The News has wrapped up its production schedule for the summer. Besides freeing both of us from the grips of our paper edition for a few weeks, from now until Labor Day students throughout Huntington Avenue have a chance to catch up on other reading.

Perhaps we should start with the books we’ve already said we’ve read.

According to “The Great American Facebook Survey,” conducted by CollegeHumor.com, 4 percent of women have not read all the books they list as a favorite on Facebook. Of course, this same 4 percent wasn’t sly enough to lie when the survey served to set them straight. But statistically speaking, their male counterparts have even more catching up to do after 9 percent came clean in the same category.

We’ve all read “Catcher in the Rye” and “To Kill a Mockingbird.” But how many of us can honestly say we enjoy reading books or that, when it comes to our old dusty hardcovers, we love to learn as we learn to love?

These next few weeks can provide a chance for those of us who spend too much time on Facebook to realize the wonder of words around us. After all, of the 26,000 students who participated in the survey, 68 percent of females and 62 percent of males have reportedly sat around with friends, judging others based on a quick glance at their profile. And yet, while we are quick to judge others on Facebook, many of us can be awfully impolite ourselves, as about 77 percent of all users have given the go-ahead to an event they knew they would not attend. Maybe these glib communications have a cause: Nearly three-quarters of these social networks admitted to having been drunk while using the website.

On the other hand, picking up a book can sometimes be more exciting than thumbing through your friend’s latest photo album.
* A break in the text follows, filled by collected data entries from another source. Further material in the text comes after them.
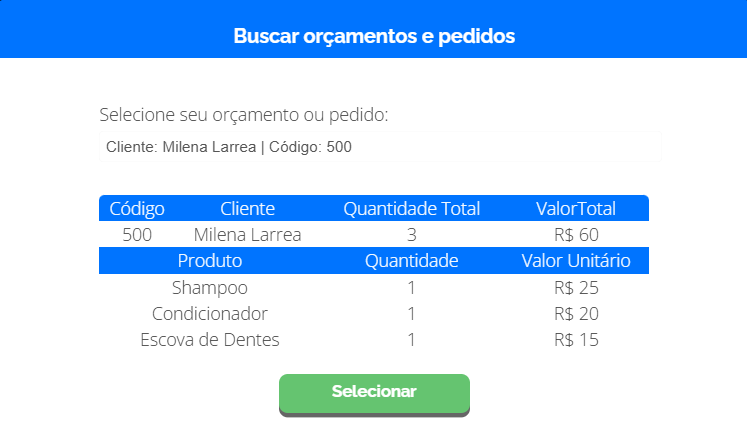This screenshot has width=747, height=421.
Task: Click the 'Buscar orçamentos e pedidos' header title
Action: click(374, 37)
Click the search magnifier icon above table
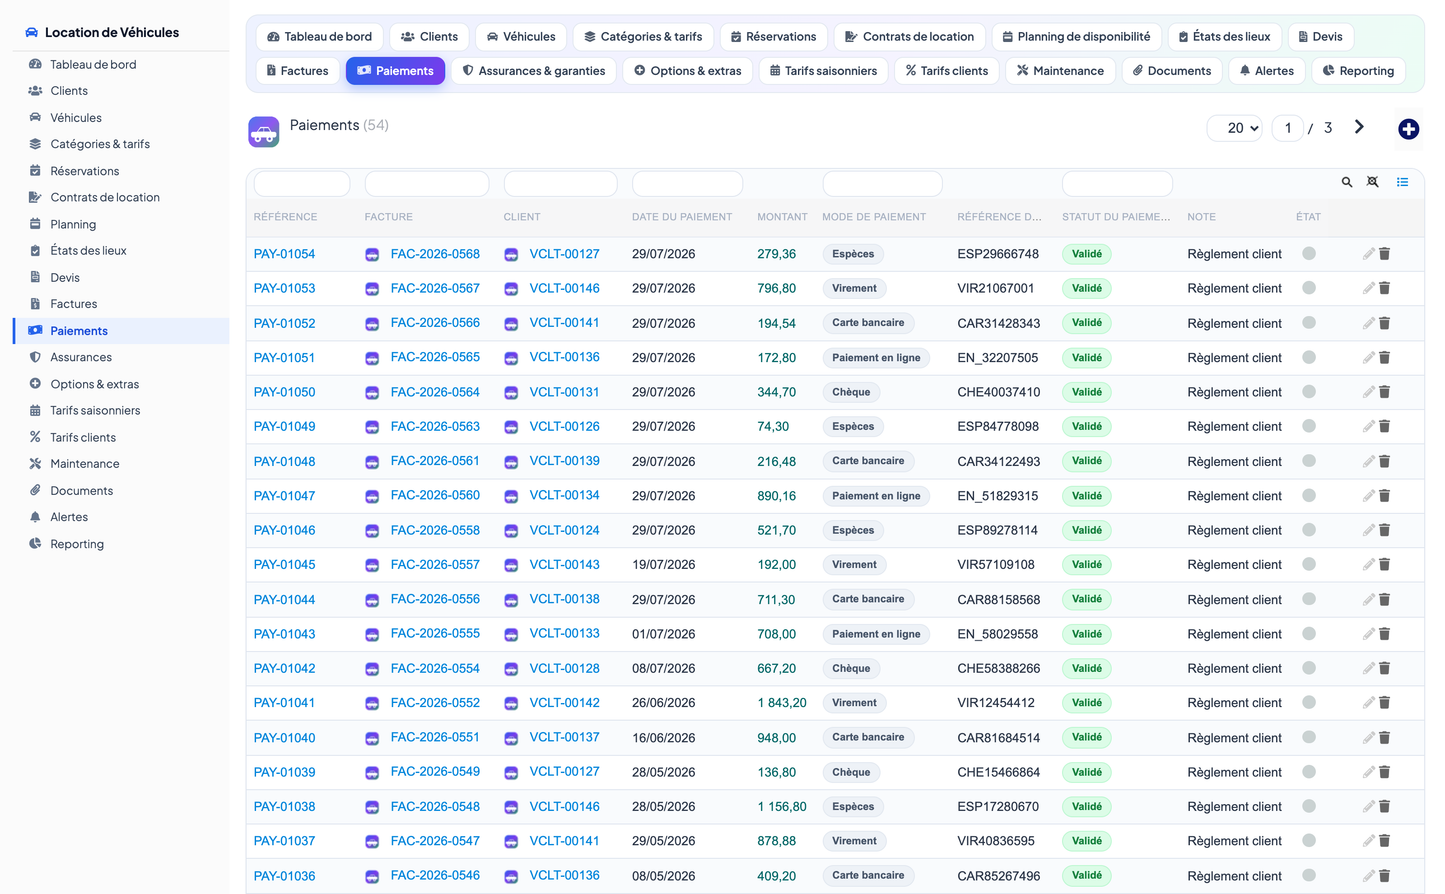The width and height of the screenshot is (1445, 894). pyautogui.click(x=1347, y=182)
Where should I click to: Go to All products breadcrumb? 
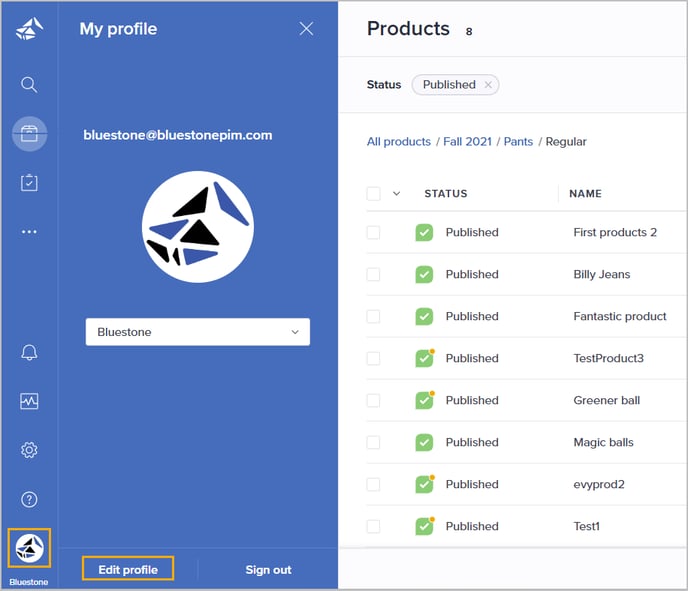coord(398,142)
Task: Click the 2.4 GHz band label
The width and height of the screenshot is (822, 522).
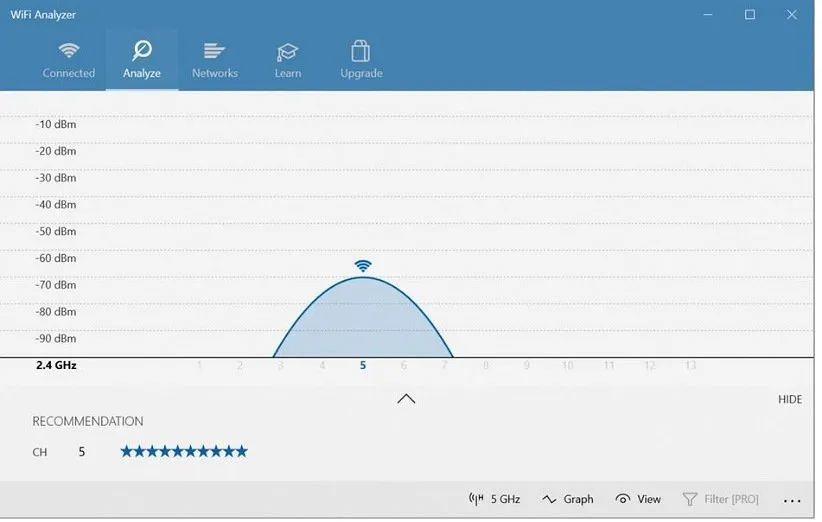Action: click(x=56, y=366)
Look at Ernest Hemingway, for example. A big-time reader and a manic writer, Hemingway lived an adventurous life. During World War I, he romanced with the love of his life through letters in between his work as a writer, collecting bodies and helping the injured as an ambulance driver. It would be difficult to duplicate that kind of experience on your own before intercession ends, but you always have the option of reliving his or other authors’.

So let’s stray away from Facebook for a few days, go to the beach, get a healthy tan and bring along a good book – or, like 37 percent of students surveyed, you could choose to jump ship on the social networking website altogether. It’s your call either way, just don’t forget to wear sunscreen.